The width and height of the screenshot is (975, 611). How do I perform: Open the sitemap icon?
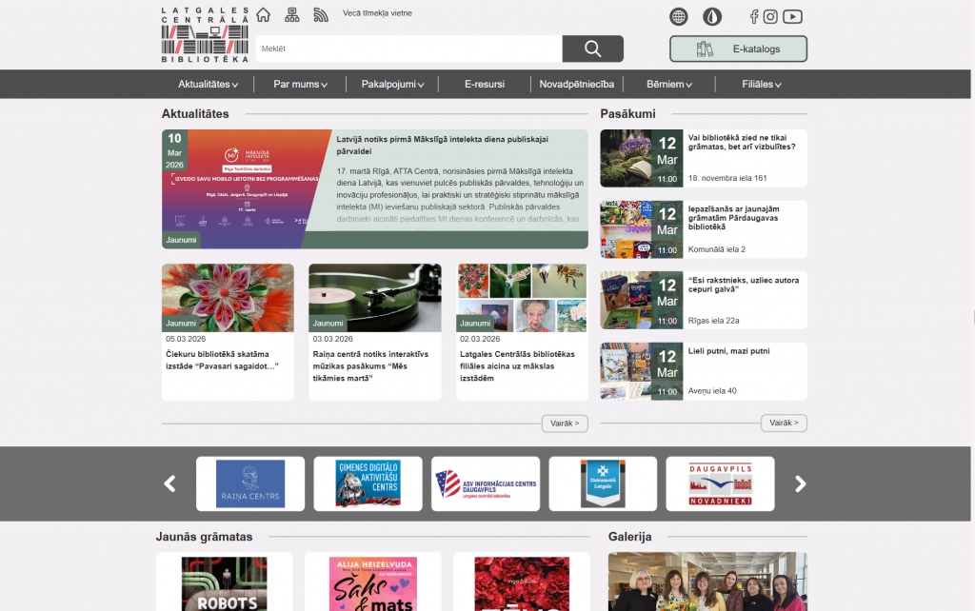pos(292,15)
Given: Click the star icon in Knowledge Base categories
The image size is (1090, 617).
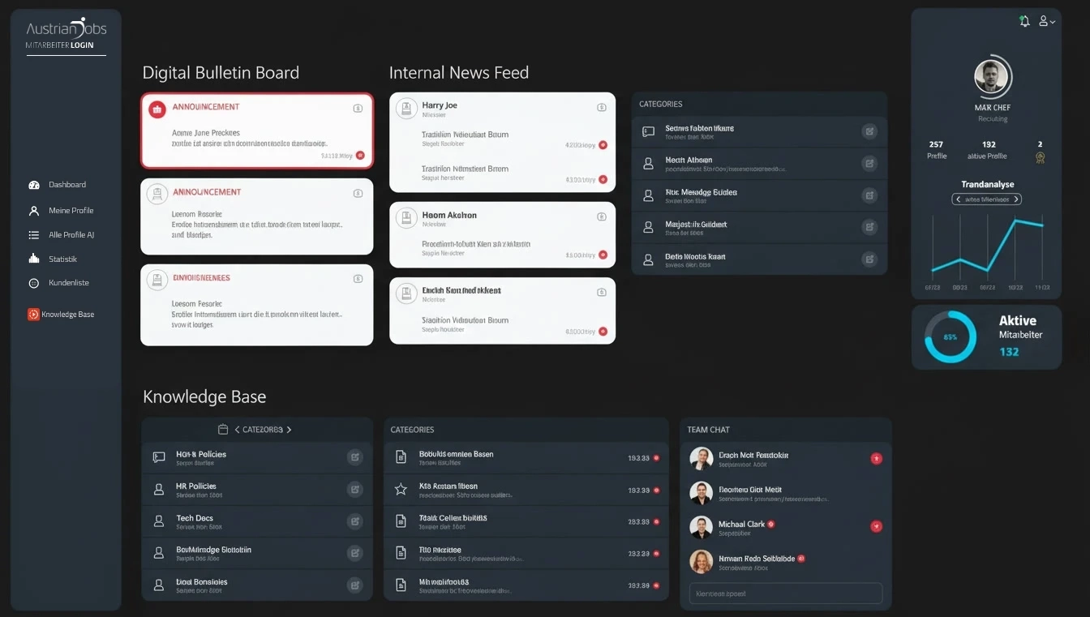Looking at the screenshot, I should tap(401, 490).
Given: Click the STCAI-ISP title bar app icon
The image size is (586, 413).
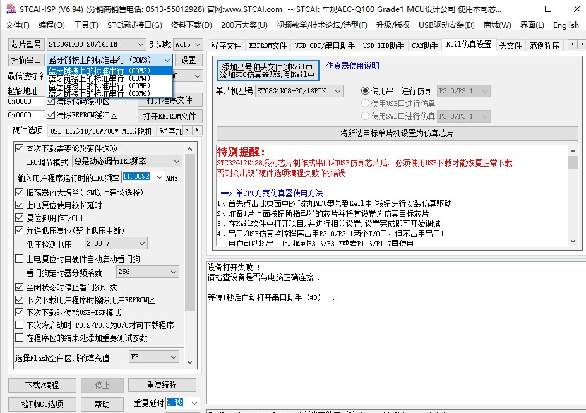Looking at the screenshot, I should click(x=9, y=9).
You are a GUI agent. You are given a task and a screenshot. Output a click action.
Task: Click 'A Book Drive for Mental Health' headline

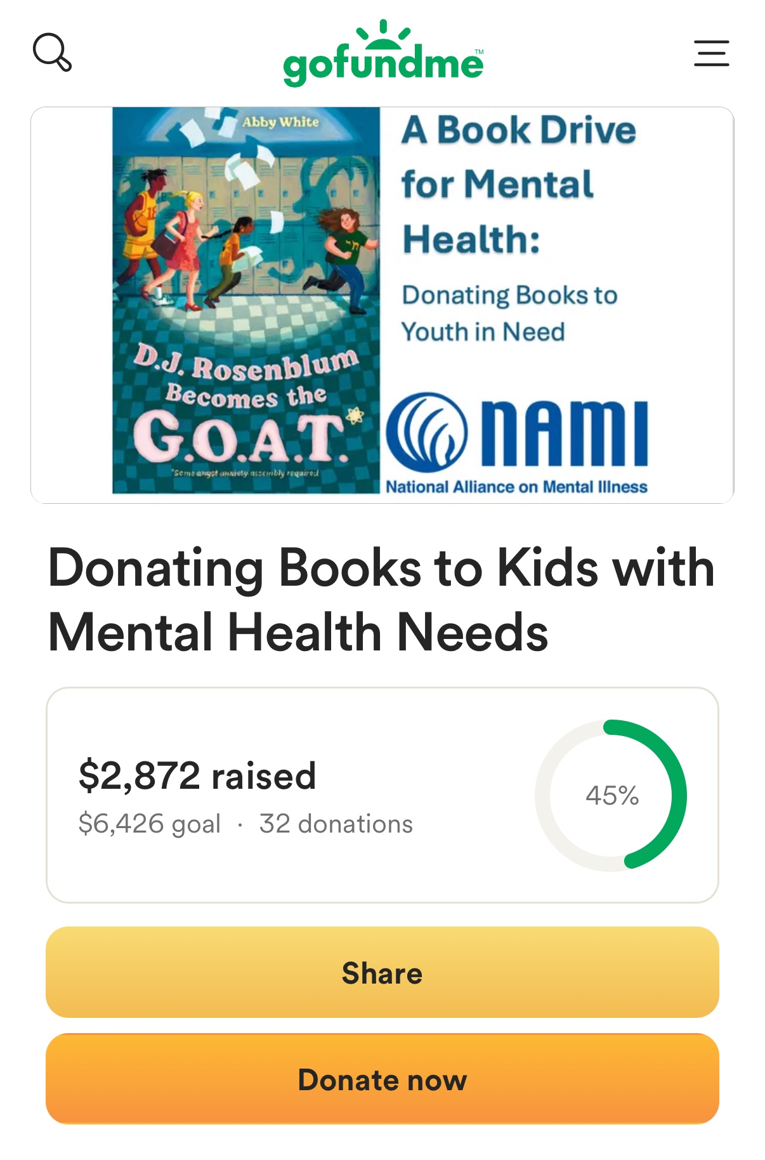click(x=518, y=184)
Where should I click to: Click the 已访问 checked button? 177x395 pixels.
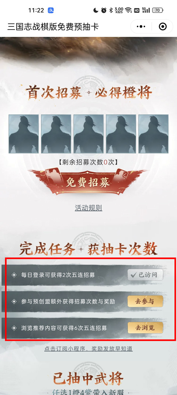tap(145, 275)
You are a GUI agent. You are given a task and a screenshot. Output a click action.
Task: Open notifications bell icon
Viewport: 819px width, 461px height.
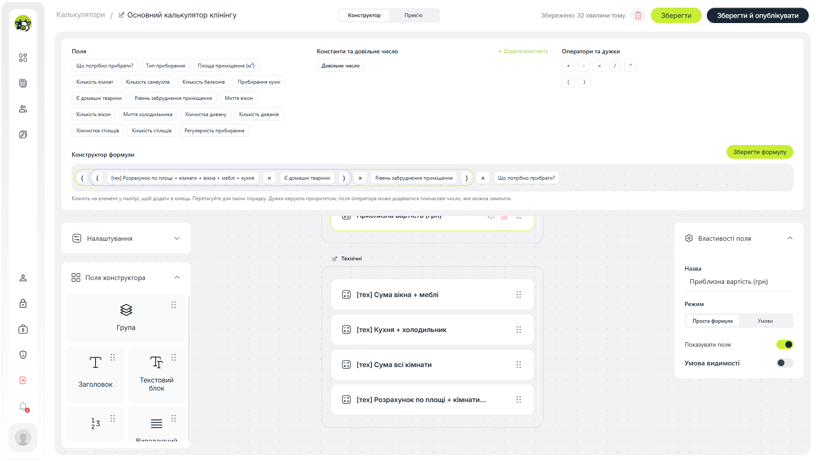point(23,406)
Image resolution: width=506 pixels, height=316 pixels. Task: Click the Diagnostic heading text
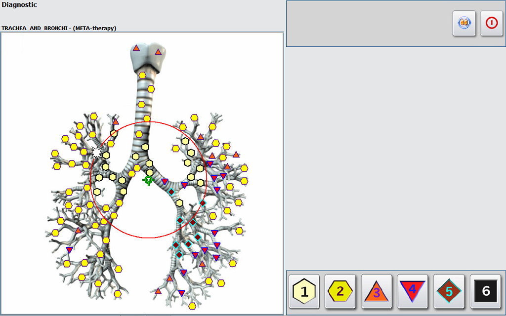[x=19, y=5]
------------------------------------------------
Copy out the data exactly and keep the pictures out.

**RESPONSE FOR THIS EXERCISE:**
The width and height of the screenshot is (975, 611). How do I perform: Open the sitemap icon?
pos(292,15)
Given: Click the star icon in Knowledge Base categories
The image size is (1090, 617).
Looking at the screenshot, I should tap(401, 490).
Given: Click the STCAI-ISP title bar app icon
The image size is (586, 413).
Looking at the screenshot, I should click(x=9, y=9).
You are a GUI agent. You are given a task and a screenshot. Output a click action.
Task: Click 'A Book Drive for Mental Health' headline

click(x=518, y=184)
Where should I click to: Click the 已访问 checked button? 177x395 pixels.
tap(145, 275)
You are a GUI agent. You are given a task and a screenshot. Output a click action.
Task: Open notifications bell icon
Viewport: 819px width, 461px height.
point(23,406)
Image resolution: width=506 pixels, height=316 pixels. Task: Click the Diagnostic heading text
[x=19, y=5]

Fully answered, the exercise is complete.